**Task requirements:** Count the lines in the data below that contain the word "computer", and reply with the number alone.

Begin Listed entries

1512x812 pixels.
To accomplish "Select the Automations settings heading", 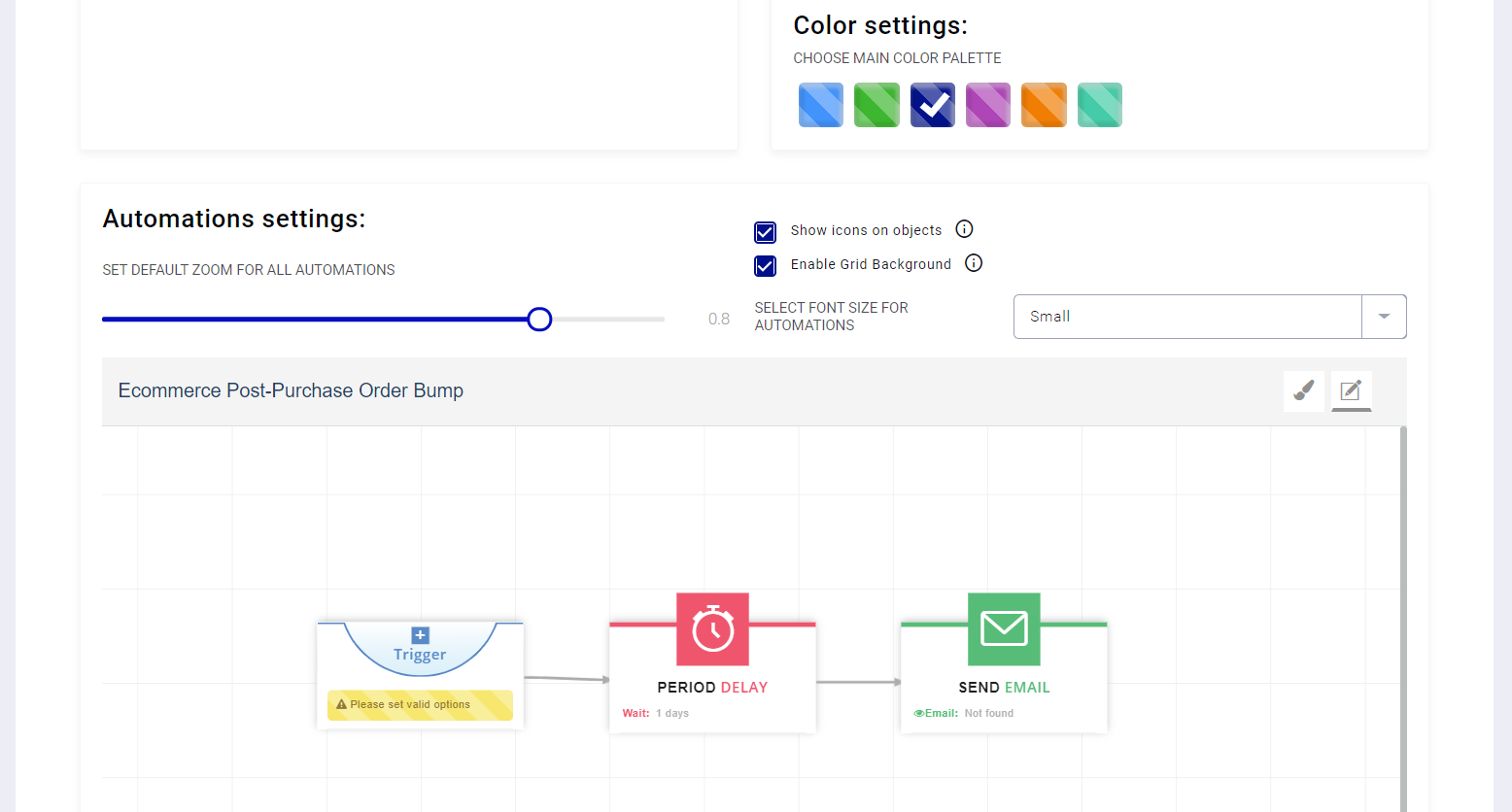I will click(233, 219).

End Listed entries
Begin Listed entries

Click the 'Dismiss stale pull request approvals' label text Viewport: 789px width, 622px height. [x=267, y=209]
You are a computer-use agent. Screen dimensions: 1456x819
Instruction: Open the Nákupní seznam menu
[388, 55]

End Listed entries
Begin Listed entries

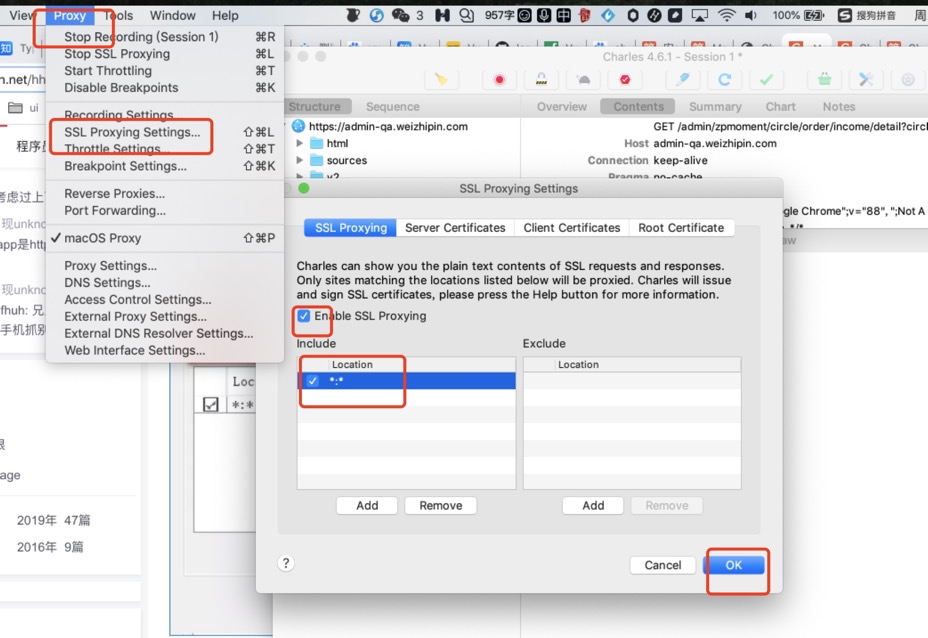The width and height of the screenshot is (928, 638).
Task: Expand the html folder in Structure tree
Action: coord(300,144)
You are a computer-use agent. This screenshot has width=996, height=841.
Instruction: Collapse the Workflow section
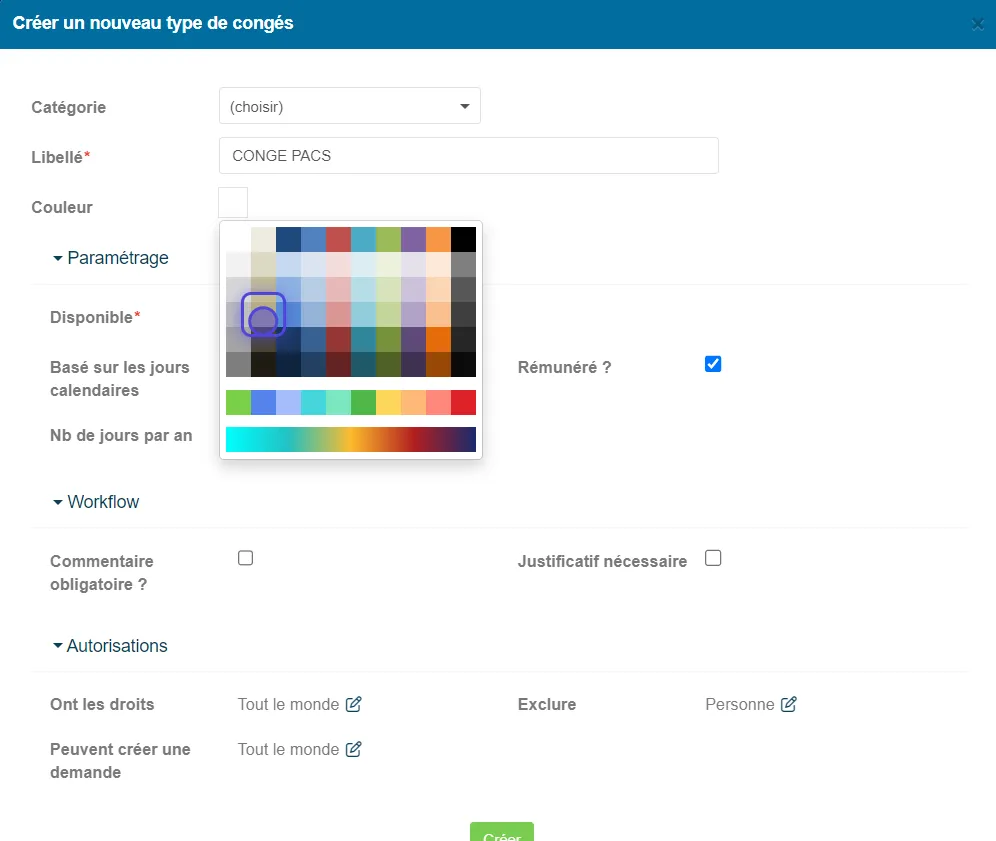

End Listed entries

**Solution to this problem:** 2